I was recently asked to adjudicate the 2017 Lincoln Music Teachers Association composition competition. More than 35 students, many in elementary school, submitted original pieces, which I heard for the second time in a recital on Sunday. I found their music incredibly refreshing, especially the work of the youngest students. These kids have some great natural habits that we "serious" adult composers should be trying to emulate:

  • Kids write what they hear, and they don't try to write things they aren't hearing. There's no faking. Their music radiates honesty. 

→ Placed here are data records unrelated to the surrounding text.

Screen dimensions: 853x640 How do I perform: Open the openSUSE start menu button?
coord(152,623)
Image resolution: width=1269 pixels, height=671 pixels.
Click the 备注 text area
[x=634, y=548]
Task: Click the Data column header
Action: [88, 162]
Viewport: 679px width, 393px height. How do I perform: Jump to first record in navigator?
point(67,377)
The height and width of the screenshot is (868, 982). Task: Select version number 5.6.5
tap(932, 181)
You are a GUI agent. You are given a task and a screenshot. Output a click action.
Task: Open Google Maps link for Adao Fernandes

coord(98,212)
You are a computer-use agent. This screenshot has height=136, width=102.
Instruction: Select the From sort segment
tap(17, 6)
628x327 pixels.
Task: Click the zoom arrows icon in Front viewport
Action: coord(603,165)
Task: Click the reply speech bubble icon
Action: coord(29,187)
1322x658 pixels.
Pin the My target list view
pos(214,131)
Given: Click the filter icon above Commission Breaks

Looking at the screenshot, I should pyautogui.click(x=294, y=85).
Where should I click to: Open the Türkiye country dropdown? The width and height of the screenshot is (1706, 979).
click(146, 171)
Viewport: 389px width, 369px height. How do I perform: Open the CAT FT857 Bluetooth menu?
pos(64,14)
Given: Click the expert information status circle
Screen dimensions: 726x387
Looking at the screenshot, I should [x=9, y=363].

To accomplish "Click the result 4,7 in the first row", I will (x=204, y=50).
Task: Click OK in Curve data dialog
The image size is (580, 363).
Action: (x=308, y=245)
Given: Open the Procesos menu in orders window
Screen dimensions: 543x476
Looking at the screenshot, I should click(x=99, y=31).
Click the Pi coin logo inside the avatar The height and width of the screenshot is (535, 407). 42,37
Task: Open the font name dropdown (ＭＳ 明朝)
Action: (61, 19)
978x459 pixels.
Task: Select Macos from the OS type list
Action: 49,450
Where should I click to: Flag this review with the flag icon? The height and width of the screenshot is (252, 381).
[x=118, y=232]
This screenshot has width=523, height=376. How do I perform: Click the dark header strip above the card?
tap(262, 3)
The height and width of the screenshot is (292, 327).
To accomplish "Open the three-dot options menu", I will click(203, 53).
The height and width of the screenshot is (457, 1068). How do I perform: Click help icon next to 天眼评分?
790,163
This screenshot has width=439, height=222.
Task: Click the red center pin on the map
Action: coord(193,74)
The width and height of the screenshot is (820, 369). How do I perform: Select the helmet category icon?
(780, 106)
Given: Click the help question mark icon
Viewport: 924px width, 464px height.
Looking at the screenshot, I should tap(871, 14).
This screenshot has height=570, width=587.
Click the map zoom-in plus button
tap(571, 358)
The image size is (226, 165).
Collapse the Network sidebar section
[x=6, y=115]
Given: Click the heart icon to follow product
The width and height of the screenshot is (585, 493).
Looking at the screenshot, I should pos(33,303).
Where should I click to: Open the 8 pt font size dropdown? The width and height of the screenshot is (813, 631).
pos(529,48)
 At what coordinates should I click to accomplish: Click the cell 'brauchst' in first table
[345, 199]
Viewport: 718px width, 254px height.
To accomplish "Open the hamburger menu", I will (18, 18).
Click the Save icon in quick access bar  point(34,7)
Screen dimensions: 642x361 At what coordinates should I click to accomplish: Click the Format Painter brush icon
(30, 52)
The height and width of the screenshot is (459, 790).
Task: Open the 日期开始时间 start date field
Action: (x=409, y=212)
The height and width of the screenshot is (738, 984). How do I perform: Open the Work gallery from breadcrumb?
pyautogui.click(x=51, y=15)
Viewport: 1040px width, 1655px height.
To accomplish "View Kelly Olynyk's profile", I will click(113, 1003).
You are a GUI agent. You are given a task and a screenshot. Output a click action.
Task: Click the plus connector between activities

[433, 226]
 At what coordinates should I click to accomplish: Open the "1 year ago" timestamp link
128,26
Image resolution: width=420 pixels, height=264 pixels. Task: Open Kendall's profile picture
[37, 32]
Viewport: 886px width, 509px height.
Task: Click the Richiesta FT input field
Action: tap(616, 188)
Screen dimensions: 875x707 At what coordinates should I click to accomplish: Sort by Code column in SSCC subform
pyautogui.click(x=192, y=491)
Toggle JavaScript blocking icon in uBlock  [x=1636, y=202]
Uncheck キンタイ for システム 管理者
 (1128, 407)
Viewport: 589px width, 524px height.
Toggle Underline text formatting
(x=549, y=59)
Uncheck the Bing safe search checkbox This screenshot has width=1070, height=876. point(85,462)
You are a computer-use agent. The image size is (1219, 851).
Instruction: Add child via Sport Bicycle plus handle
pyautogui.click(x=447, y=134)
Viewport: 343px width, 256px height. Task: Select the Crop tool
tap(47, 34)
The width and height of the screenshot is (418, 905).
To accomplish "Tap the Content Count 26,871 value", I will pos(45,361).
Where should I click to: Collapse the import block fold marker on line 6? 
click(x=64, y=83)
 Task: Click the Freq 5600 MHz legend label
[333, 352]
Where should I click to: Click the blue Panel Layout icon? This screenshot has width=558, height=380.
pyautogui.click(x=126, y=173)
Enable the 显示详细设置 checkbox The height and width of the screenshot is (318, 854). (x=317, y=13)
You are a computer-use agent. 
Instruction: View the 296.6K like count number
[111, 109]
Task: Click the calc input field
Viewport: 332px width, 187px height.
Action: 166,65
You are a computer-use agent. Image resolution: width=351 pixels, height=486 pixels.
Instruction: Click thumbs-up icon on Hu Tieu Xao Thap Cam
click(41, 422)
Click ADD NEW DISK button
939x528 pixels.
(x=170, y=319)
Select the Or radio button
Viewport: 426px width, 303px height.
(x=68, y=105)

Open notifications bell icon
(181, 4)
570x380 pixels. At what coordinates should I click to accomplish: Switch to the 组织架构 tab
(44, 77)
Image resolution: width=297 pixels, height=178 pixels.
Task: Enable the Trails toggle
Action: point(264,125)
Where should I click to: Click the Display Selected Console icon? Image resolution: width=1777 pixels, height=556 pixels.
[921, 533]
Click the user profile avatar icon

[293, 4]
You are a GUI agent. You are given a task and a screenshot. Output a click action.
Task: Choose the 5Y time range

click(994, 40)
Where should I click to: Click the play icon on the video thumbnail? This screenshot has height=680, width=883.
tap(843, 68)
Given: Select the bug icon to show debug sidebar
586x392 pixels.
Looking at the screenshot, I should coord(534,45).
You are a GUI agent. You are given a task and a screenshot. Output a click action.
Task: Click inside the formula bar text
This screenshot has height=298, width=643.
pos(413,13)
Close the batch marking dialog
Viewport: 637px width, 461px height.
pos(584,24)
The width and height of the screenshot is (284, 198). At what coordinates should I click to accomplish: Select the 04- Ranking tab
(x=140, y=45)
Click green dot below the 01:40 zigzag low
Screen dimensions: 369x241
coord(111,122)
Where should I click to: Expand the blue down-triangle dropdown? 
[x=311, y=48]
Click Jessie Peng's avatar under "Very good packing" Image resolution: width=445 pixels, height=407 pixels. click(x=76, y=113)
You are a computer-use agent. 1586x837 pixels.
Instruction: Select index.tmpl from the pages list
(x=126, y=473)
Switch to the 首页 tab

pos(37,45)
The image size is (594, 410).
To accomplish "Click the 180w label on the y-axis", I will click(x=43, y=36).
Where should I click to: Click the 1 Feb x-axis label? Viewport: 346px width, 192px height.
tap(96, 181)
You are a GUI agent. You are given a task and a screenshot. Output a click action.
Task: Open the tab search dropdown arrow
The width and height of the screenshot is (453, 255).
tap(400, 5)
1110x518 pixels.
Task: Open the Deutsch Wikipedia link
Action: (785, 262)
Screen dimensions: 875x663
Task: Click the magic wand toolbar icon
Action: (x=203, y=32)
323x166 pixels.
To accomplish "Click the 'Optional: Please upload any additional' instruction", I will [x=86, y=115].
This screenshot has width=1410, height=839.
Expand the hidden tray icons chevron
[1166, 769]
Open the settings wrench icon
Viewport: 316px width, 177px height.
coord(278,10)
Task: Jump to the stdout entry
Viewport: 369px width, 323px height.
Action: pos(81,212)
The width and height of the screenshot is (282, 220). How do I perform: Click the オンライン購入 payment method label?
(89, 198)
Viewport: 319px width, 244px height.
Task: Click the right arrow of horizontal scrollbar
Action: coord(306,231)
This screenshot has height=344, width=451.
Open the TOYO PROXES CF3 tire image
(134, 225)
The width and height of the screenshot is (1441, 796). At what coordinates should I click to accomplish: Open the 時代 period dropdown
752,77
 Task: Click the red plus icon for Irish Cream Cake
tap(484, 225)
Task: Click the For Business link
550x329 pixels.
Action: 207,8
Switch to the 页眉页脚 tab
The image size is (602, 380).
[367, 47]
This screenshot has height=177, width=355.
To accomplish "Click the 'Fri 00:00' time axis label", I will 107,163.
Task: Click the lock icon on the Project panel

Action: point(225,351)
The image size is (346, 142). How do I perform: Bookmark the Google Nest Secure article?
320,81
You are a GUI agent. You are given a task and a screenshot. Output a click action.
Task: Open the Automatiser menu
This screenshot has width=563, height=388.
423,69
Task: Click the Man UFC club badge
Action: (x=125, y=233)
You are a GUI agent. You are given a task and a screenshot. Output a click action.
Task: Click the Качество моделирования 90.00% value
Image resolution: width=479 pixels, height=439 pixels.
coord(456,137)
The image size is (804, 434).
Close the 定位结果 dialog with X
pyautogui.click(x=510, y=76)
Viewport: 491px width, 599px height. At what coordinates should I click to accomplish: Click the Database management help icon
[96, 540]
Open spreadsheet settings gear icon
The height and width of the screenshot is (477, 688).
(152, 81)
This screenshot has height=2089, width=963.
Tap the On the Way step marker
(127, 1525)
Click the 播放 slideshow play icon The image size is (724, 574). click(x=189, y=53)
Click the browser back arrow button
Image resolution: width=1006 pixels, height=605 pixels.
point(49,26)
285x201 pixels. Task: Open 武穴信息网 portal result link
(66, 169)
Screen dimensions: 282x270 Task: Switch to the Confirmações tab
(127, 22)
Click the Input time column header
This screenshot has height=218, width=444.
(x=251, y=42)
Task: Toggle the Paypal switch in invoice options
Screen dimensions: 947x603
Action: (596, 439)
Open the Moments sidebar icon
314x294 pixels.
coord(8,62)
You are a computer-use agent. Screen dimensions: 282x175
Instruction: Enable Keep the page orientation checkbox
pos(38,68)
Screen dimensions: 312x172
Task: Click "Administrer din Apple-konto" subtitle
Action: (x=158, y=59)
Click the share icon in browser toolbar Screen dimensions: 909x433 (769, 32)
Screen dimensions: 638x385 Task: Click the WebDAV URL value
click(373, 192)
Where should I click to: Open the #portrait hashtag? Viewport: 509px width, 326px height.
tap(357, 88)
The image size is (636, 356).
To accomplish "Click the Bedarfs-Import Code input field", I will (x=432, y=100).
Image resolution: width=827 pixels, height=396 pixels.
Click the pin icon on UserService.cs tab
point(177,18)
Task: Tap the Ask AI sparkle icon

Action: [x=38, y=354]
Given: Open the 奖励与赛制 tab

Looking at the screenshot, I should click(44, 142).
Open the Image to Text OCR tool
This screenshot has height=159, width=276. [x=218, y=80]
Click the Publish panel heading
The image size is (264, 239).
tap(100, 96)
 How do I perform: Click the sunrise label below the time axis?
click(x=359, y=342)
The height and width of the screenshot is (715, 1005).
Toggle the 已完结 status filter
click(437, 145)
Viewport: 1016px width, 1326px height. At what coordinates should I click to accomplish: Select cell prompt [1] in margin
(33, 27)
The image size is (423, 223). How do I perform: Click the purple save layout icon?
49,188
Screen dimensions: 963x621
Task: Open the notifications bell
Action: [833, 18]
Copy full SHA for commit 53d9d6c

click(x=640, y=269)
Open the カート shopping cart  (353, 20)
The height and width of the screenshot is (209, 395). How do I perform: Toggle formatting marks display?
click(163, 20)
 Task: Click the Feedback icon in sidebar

  • Kids' pieces are the exact length as the amount of music they come up with. If they have 30 seconds of music, the piece is 30 seconds long. No kid unnecessarily stretches a small amount of music into a 7-minute piece.
  • Kids aren't afraid to write melodies. No one has told them this isn't cool, and they seem to do it naturally. Huh.
  • Kids write music that is clever without sounding like they are trying to be clever. One girl had a piece that was entirely in C major, gentle and flowing, and then the last two chords, suddenly loud, were E7/G# and A minor. Hilarious.
  • Kids are so clearly not trying to impress anyone. If you haven't seen a young child play music they've composed, I can't explain how totally great this is. Their music is just earnest and fun. This was the first composition recital I've been to in YEARS where I never wanted to roll my eyes. They are entirely unpretentious.
  • Kids' music grows organically out of their musicianship. Everything is playable and idiomatic because they have to play it.

I hope that as these students grow, learn, and deepen their musical understanding, they don't lose these great intuitive compositional impulses. And let's all try to compose a little bit more like kids do.